フラッグシップセンサーである「PixArt PAW 3370」を搭載。最大DPIは19,000、最大トラッキング速度は400IPS、最大加速度は50G。

センサー位置は気持ち後ろより。

センサーテスト

ポーリングレート1,000HzでDPIが400、800、1,600の時のセンサーテストを行いました。

マウスとレシーバーの距離は30cmほど。

センサーテストに使用したマウスパッドは「ZOWIE G-SR」。

400DPI

800DPI

1600DPI

800DPI以降のxCountsはやや荒ぶっています。xSumでは折れ曲がりのない綺麗な波を描いているためセンサーとして問題はありません。

LOD

LODは 0.8mm でした。短くて優秀です。

これはデフォルトのLOD1mmでの実測値。
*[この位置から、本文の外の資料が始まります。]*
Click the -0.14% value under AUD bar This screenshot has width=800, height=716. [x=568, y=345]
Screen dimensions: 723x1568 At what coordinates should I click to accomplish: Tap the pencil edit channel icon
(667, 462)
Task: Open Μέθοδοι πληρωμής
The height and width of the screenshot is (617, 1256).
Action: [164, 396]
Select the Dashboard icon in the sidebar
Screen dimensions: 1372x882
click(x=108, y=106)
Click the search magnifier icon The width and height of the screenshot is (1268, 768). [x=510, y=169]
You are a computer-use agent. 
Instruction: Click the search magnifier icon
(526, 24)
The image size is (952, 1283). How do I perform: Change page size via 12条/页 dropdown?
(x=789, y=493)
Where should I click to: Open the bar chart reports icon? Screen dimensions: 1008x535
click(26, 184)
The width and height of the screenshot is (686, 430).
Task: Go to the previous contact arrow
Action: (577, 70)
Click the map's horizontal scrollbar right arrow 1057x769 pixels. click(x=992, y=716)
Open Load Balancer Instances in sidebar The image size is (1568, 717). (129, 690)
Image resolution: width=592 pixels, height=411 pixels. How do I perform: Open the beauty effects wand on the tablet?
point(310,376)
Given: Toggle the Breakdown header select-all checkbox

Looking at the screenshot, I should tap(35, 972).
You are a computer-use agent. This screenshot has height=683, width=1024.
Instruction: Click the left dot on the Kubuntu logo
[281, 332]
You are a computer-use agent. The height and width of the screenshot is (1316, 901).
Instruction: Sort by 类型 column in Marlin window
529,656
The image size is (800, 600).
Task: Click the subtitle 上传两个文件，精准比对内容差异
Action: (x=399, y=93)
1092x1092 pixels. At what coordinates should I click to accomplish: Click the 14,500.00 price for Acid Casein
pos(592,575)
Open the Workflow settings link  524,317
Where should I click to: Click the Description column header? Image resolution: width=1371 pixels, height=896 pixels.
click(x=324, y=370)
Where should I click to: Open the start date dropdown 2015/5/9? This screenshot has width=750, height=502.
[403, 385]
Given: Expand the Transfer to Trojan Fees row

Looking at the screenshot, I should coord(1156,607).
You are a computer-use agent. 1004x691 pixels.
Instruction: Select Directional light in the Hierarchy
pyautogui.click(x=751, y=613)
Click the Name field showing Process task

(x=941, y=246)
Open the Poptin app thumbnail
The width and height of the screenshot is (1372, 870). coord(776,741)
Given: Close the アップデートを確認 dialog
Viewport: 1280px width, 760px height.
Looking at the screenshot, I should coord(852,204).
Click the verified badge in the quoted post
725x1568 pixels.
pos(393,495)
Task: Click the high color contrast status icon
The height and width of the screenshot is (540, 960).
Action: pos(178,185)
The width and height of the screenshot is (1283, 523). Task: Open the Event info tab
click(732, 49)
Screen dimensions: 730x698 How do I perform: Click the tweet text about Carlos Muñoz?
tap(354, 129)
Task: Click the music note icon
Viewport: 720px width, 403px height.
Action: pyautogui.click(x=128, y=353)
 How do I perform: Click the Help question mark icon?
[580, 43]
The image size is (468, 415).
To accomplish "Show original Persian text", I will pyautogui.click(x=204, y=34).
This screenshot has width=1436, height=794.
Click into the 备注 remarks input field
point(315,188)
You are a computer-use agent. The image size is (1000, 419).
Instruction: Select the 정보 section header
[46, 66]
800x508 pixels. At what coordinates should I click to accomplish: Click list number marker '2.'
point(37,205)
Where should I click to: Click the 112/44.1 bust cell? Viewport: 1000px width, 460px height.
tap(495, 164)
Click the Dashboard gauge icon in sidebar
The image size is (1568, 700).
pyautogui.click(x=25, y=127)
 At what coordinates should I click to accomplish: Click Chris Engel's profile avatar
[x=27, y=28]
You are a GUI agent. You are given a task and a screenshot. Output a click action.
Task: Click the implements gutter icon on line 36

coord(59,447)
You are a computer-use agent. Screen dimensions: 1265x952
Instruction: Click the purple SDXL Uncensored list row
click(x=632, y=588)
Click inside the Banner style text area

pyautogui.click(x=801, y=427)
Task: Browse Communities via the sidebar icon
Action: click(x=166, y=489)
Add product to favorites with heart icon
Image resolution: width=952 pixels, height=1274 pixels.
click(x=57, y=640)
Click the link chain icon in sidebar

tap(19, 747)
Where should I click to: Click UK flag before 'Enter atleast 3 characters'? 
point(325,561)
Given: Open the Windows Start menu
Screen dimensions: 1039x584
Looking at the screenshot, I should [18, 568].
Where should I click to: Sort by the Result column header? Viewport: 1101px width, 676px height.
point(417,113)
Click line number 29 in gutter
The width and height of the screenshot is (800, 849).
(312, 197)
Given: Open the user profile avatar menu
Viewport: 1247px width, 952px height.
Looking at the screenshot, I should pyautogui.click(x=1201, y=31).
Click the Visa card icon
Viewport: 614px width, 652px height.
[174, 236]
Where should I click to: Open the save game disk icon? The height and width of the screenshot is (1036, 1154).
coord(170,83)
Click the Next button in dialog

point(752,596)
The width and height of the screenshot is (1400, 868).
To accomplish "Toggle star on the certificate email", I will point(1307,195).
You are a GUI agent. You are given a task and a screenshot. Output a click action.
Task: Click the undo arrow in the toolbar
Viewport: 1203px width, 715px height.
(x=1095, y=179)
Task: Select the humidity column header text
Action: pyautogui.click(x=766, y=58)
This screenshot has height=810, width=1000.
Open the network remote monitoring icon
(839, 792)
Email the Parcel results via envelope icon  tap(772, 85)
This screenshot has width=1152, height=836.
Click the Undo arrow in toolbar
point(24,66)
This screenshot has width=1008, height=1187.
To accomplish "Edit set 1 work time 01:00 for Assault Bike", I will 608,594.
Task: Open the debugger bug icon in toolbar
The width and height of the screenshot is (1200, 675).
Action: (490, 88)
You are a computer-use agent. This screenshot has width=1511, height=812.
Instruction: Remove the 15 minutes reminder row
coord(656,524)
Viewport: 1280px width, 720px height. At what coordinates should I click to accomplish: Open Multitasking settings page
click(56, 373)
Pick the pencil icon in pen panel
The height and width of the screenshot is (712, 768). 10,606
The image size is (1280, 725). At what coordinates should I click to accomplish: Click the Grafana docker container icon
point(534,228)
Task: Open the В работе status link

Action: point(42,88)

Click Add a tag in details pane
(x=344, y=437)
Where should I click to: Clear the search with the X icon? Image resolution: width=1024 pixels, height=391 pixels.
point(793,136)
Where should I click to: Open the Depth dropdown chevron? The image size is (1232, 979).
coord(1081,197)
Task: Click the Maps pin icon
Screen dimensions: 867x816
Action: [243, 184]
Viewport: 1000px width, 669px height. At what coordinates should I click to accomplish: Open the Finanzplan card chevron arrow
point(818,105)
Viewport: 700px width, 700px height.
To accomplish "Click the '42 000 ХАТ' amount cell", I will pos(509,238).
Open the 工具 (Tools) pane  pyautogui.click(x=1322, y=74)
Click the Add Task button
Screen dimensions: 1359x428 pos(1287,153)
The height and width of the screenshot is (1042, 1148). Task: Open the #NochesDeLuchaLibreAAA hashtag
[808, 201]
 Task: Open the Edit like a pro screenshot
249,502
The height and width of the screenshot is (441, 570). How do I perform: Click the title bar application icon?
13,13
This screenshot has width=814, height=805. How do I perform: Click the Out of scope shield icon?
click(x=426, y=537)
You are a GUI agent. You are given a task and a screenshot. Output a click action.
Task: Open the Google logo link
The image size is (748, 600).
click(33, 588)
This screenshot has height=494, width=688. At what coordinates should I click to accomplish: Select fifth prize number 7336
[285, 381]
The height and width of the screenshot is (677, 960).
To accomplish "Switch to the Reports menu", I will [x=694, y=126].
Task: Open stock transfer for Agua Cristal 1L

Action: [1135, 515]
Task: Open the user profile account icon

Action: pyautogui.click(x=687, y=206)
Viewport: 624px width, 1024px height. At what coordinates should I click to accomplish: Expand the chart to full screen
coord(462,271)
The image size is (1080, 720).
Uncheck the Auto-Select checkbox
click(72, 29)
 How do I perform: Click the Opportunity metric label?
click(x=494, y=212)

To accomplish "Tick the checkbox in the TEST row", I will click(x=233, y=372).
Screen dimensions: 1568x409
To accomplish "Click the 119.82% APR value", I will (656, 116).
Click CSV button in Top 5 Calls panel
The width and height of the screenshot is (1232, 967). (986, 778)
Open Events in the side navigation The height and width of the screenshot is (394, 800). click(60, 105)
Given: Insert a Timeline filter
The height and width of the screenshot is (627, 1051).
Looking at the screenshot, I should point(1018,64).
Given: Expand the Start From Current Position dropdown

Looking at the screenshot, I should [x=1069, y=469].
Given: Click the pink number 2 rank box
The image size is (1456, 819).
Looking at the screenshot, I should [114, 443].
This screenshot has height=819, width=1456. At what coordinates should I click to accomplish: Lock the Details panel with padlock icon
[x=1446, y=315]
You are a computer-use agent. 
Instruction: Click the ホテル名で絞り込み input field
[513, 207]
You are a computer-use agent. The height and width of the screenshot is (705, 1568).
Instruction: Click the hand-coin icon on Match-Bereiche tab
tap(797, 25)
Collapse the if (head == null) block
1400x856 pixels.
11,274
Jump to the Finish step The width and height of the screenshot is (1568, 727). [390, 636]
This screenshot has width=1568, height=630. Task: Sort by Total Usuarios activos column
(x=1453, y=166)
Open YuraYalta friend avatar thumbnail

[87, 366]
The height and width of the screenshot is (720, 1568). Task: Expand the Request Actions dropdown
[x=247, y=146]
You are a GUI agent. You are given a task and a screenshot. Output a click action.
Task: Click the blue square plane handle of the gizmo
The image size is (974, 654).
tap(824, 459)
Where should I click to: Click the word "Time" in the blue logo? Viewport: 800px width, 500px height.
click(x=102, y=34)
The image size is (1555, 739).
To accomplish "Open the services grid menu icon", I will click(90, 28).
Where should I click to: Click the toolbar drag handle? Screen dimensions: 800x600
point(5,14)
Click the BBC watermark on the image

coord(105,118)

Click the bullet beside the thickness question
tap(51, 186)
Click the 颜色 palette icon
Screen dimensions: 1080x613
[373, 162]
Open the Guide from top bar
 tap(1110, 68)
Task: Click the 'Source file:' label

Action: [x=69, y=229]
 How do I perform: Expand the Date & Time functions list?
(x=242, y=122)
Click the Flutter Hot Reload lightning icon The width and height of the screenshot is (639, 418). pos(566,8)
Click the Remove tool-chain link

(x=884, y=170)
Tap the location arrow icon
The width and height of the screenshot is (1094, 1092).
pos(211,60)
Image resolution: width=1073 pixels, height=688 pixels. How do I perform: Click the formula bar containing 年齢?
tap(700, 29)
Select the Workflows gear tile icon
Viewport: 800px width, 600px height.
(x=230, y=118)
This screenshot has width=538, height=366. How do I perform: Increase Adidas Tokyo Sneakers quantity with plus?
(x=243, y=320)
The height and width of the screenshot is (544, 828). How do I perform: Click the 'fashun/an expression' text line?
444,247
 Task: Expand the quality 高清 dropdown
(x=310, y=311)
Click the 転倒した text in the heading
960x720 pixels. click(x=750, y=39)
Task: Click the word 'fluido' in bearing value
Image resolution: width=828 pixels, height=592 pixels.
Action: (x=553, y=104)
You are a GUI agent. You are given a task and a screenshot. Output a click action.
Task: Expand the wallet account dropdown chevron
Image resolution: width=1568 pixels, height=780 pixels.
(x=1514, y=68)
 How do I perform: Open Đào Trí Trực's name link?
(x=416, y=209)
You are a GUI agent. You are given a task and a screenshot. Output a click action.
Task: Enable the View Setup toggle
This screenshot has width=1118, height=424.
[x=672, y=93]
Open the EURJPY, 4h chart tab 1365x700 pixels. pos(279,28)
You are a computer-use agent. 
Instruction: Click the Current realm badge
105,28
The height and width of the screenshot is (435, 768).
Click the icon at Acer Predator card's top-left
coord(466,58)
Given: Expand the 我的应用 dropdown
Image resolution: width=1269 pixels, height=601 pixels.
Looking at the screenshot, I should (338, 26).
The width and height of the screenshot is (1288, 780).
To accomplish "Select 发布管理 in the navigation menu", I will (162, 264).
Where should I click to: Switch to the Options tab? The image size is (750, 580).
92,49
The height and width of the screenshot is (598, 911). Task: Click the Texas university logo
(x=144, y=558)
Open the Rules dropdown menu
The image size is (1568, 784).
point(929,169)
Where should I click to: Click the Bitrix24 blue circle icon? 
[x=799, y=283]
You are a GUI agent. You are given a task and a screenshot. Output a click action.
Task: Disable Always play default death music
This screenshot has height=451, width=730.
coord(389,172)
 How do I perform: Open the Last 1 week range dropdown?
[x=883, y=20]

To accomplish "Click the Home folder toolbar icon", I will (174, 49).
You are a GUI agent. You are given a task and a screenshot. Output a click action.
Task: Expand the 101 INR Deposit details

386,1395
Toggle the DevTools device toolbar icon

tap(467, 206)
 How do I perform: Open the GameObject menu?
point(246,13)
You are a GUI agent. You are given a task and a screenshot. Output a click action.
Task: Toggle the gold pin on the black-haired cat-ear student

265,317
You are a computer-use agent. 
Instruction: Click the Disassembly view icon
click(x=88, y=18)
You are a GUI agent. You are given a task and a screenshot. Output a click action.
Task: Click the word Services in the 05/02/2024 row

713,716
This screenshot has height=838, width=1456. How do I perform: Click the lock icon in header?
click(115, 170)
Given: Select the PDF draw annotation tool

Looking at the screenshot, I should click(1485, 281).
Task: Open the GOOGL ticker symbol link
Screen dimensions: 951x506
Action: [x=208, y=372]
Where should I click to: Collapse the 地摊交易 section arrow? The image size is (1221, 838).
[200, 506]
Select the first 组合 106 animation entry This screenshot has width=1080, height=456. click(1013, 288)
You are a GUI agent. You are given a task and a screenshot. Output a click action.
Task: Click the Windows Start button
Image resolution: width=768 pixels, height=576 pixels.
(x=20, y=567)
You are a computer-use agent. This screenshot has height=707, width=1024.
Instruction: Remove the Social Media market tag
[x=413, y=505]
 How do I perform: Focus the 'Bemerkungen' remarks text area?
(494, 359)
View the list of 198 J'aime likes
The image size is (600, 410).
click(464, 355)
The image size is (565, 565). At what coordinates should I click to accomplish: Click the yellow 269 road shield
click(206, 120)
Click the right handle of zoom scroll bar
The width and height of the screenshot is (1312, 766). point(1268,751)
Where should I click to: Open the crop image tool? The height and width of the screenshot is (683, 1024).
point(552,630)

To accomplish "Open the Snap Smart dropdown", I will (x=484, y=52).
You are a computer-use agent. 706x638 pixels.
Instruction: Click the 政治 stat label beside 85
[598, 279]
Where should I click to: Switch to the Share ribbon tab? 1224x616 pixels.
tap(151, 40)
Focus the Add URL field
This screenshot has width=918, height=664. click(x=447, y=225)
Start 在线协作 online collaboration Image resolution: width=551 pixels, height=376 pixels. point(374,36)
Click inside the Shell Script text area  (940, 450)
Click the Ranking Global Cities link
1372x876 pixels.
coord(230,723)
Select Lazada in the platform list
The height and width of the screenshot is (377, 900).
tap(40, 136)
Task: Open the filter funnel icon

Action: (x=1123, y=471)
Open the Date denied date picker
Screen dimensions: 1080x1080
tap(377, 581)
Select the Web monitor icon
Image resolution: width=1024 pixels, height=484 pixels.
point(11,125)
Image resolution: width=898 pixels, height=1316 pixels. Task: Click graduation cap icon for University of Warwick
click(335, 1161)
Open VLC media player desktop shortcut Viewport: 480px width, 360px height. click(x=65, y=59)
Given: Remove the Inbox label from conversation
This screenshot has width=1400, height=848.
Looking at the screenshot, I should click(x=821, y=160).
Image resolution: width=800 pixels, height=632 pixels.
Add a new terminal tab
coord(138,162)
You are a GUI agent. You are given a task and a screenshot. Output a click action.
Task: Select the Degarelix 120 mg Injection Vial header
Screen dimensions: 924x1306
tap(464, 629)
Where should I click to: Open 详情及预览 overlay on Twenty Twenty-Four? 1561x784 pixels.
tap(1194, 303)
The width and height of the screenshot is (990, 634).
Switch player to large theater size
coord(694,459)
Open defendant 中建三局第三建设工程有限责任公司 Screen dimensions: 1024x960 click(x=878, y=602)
本マウスはLOD2mmにも変更することができ、そちらでの実測値は 1.7mm となりました。

マウスフィート

PTFEマウスフィートはそれぞれサイズの異なるものが4枚貼られています。センサー周りはなしですが、予備マウスフィートの方には付属していますので任意でつけることができます。

角の丸め処理はどこも丁寧で引っかかりは感じにくいです。

マウスボタン

それぞれのマウスボタンについて見ていきます。

メインボタン

人気のあるKailh GM 8.0スイッチを搭載。ただ、Kailhにしては歯切れ良さがやや控えめというか、M4のオムロンスイッチと割と似ている印象があります。

クリックは軽めで、跳ね返りとストロークは普通~ちょっと短めくらい。

デバウンスタイムを最短の2msにしてクリック応答速度を計測したところ、数あるマウスの中でも比較的遅め。詳細はこちらで見られます。

サイドボタン

横に長いサイドボタンで、軽くてゆとりのある押し心地。連打はしやすいです。

奥側のボタン5はとても良いですが、手前のボタン4はプリトラベルが少しフワフワしています。

スクロールホイール

回し心地はやや硬め、1ノッチごとにしっかりめに止まるので、軽快さはありませんがコントロールしやすいです。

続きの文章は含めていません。